Mendagri Tito Karnavian menekankan ketidaksesuaian antara pertumbuhan ekonomi dan angka kemiskinan ini. Ia menunjuk pada angka gini rasio sebagai indikator ketimpangan pendapatan. Angka gini rasio berkisar antara 0 hingga 1, di mana angka 0 menunjukkan pemerataan pendapatan sempurna, sedangkan angka 1 menunjukkan ketimpangan yang ekstrem. Kota Cirebon, dengan angka gini rasio tertinggi sebesar 0,47, menjadi contoh nyata ketimpangan yang signifikan. Hal ini mengindikasikan adanya kesenjangan ekonomi yang tajam antara kelompok masyarakat kaya dan miskin, dengan potensi keberadaan kawasan kumuh atau slum area. Sumedang (0,37), Kabupaten Cirebon (0,36), Kuningan (0,35), Indramayu (0,34), dan Majalengka (0,34) juga menunjukkan angka gini rasio yang relatif tinggi, mengindikasikan adanya ketimpangan pendapatan yang perlu mendapat perhatian serius. Subang menunjukan angka gini rasio terendah diantara daerah-daerah Rebana yaitu 0,33.

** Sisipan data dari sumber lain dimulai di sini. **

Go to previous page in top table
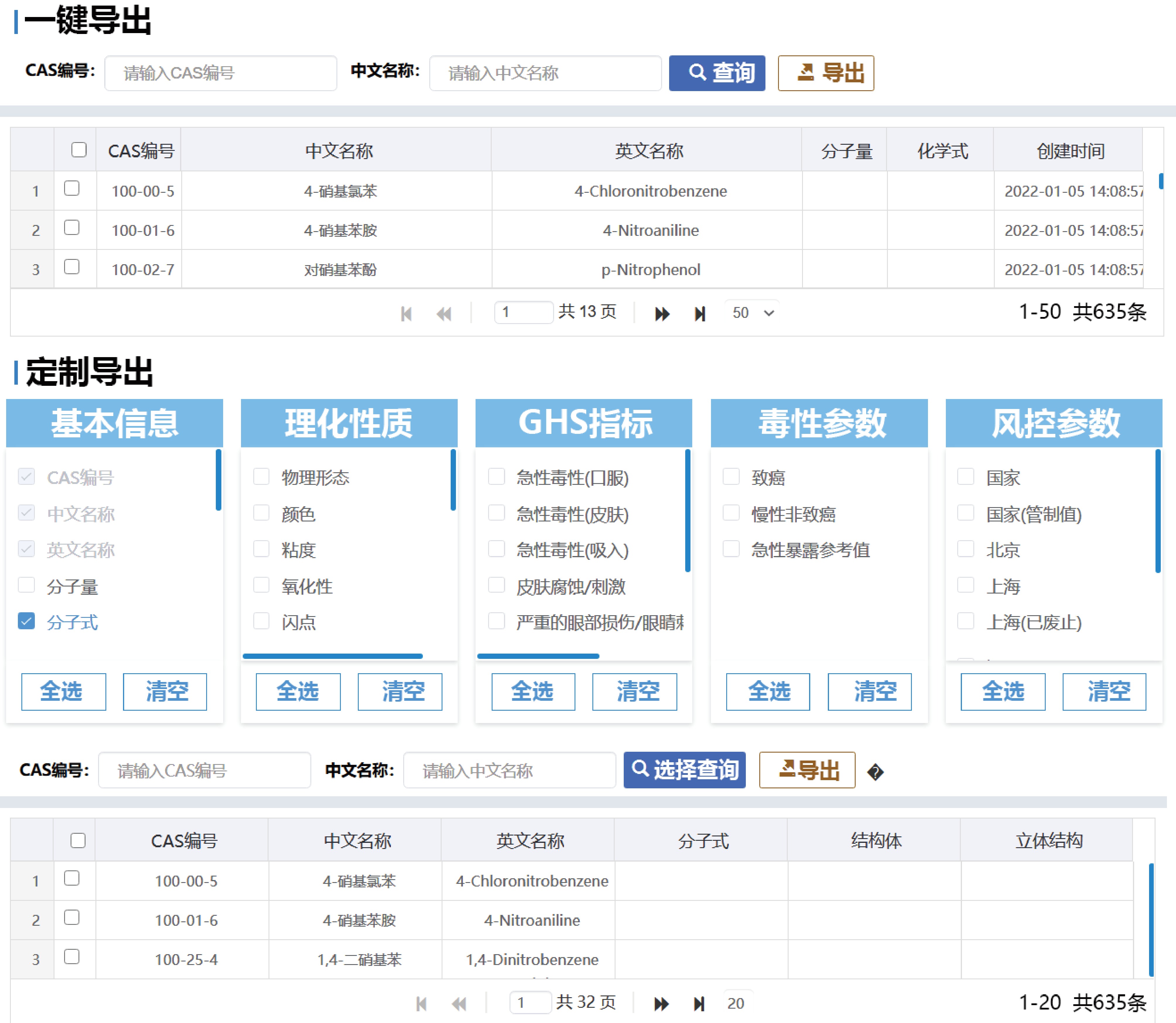 tap(444, 313)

Pertumbuhan ekonomi, menurut Mendagri, bukanlah satu-satunya faktor penentu pemerataan pembangunan. Indikator lain seperti akses terhadap pendidikan dan sumber daya juga perlu dipertimbangkan. Hal ini dapat dilihat dari Indeks Pembangunan Manusia (IPM). Kota Cirebon, meskipun memiliki IPM tertinggi di kawasan Rebana (78), tetap menghadapi tantangan ketimpangan yang besar. Sumedang (74,57), Kabupaten Cirebon (72,3), Subang (72,05), Kuningan (71,58), Majalengka (71,37), dan Indramayu (70,72) menunjukkan IPM yang lebih rendah, menunjukkan adanya disparitas pembangunan manusia di kawasan tersebut.

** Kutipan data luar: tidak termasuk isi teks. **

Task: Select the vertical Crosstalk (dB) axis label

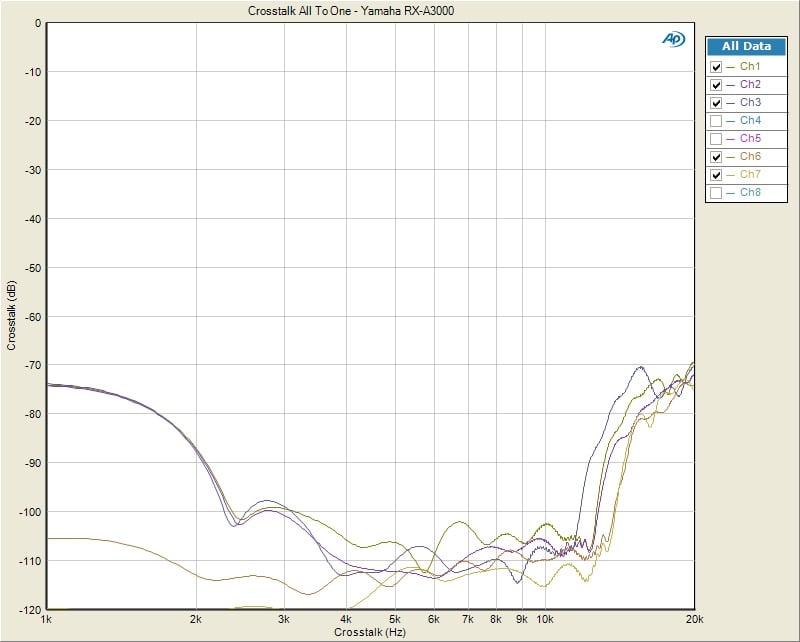Action: [11, 315]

Mendagri Tito Karnavian menyoroti perlunya strategi pembangunan yang lebih terarah dan inklusif. Pemerintah daerah, khususnya para kepala daerah di kawasan Rebana, diharapkan mampu memetakan wilayah dan kelompok masyarakat yang membutuhkan perhatian khusus. Program pemberdayaan masyarakat, peningkatan akses pendidikan, dan pemerataan akses terhadap sumber daya menjadi kunci untuk mengatasi ketimpangan dan mengurangi angka kemiskinan. Tantangan utama bagi para kepala daerah adalah bagaimana menjembatani kesenjangan ekonomi yang ada dan memastikan bahwa pertumbuhan ekonomi berdampak positif bagi seluruh lapisan masyarakat, bukan hanya segelintir kelompok tertentu.

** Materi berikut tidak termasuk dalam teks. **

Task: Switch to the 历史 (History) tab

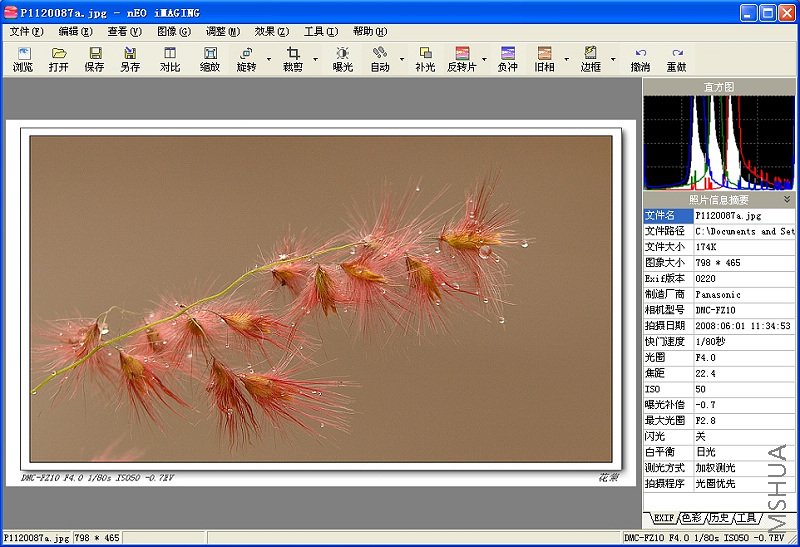Action: 719,518
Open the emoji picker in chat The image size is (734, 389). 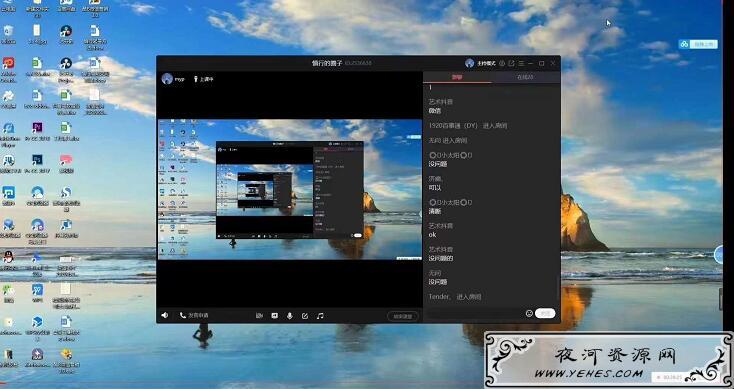pyautogui.click(x=529, y=313)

Kesimpulannya, paradoks pertumbuhan ekonomi tinggi dan angka kemiskinan yang tetap tinggi di kawasan Rebana menuntut respon kebijakan yang komprehensif dan terintegrasi. Pemerintah pusat dan daerah perlu bekerja sama untuk merumuskan strategi pembangunan yang berkelanjutan, menekankan pada pemerataan pembangunan dan pemberdayaan masyarakat, sehingga pertumbuhan ekonomi dapat dinikmati secara merata oleh seluruh lapisan masyarakat di kawasan Rebana. Keberhasilan dalam mengatasi tantangan ini akan menentukan keberhasilan pembangunan kawasan Rebana sebagai pusat pertumbuhan ekonomi baru di Jawa Barat yang berkeadilan dan berkelanjutan.